== INSTRUCTIONS FOR THE TASK ==
Copy out the lines of the material word for word, starting at the line that contains "Where should I click to: Click" and ending at the line that contains "This screenshot has height=830, width=1456.", with both of those lines included.

>> begin MATERIAL PROVIDED

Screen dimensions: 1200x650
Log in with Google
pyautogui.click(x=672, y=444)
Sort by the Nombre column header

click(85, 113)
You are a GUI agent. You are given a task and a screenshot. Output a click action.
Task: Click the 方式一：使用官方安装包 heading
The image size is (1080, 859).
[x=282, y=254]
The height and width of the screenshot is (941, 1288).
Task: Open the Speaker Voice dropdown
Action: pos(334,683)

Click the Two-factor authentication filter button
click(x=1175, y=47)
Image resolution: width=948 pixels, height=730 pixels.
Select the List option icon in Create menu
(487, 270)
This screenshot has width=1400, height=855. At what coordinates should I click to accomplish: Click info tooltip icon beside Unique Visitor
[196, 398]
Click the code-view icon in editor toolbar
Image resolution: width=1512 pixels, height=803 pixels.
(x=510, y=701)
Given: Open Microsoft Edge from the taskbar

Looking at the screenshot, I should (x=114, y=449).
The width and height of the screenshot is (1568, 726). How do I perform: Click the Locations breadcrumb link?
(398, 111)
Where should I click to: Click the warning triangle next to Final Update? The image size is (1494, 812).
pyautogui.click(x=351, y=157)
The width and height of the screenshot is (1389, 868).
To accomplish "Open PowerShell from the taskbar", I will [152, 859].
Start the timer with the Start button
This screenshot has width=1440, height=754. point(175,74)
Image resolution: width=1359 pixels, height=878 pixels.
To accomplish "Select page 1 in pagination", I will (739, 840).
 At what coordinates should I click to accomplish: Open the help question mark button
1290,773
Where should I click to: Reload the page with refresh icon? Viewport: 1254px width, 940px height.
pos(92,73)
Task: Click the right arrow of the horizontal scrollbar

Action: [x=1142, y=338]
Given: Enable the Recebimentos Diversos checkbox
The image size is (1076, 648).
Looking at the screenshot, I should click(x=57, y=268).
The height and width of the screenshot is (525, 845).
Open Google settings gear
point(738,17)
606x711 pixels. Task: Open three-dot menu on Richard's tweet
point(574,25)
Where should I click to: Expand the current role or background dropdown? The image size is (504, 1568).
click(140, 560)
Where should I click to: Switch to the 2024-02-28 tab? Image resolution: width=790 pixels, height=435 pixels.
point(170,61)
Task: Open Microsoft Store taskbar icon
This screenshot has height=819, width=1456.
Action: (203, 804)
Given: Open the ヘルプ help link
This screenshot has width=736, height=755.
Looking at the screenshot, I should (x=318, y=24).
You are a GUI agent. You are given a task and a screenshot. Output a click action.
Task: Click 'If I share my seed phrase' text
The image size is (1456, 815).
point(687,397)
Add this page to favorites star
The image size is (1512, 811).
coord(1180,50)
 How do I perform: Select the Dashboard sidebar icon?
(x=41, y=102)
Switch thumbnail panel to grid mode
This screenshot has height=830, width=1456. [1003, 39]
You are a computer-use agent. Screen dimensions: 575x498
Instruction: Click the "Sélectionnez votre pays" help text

>> end MATERIAL PROVIDED

== EXERCISE OUTPUT ==
Where should I click to: Click the warning triangle next to Final Update? The image size is (1494, 812).
pyautogui.click(x=351, y=157)
The width and height of the screenshot is (1389, 868).
To accomplish "Open PowerShell from the taskbar", I will [152, 859].
Start the timer with the Start button
This screenshot has width=1440, height=754. point(175,74)
Image resolution: width=1359 pixels, height=878 pixels.
To accomplish "Select page 1 in pagination", I will (739, 840).
 At what coordinates should I click to accomplish: Open the help question mark button
1290,773
Where should I click to: Reload the page with refresh icon? Viewport: 1254px width, 940px height.
pos(92,73)
Task: Click the right arrow of the horizontal scrollbar

Action: [x=1142, y=338]
Given: Enable the Recebimentos Diversos checkbox
The image size is (1076, 648).
Looking at the screenshot, I should click(x=57, y=268).
The height and width of the screenshot is (525, 845).
Open Google settings gear
point(738,17)
606x711 pixels. Task: Open three-dot menu on Richard's tweet
point(574,25)
Where should I click to: Expand the current role or background dropdown? The image size is (504, 1568).
click(140, 560)
Where should I click to: Switch to the 2024-02-28 tab? Image resolution: width=790 pixels, height=435 pixels.
point(170,61)
Task: Open Microsoft Store taskbar icon
This screenshot has height=819, width=1456.
Action: (203, 804)
Given: Open the ヘルプ help link
This screenshot has width=736, height=755.
Looking at the screenshot, I should (x=318, y=24).
You are a GUI agent. You are given a task and a screenshot. Output a click action.
Task: Click 'If I share my seed phrase' text
The image size is (1456, 815).
point(687,397)
Add this page to favorites star
The image size is (1512, 811).
coord(1180,50)
 How do I perform: Select the Dashboard sidebar icon?
(x=41, y=102)
Switch thumbnail panel to grid mode
This screenshot has height=830, width=1456. [1003, 39]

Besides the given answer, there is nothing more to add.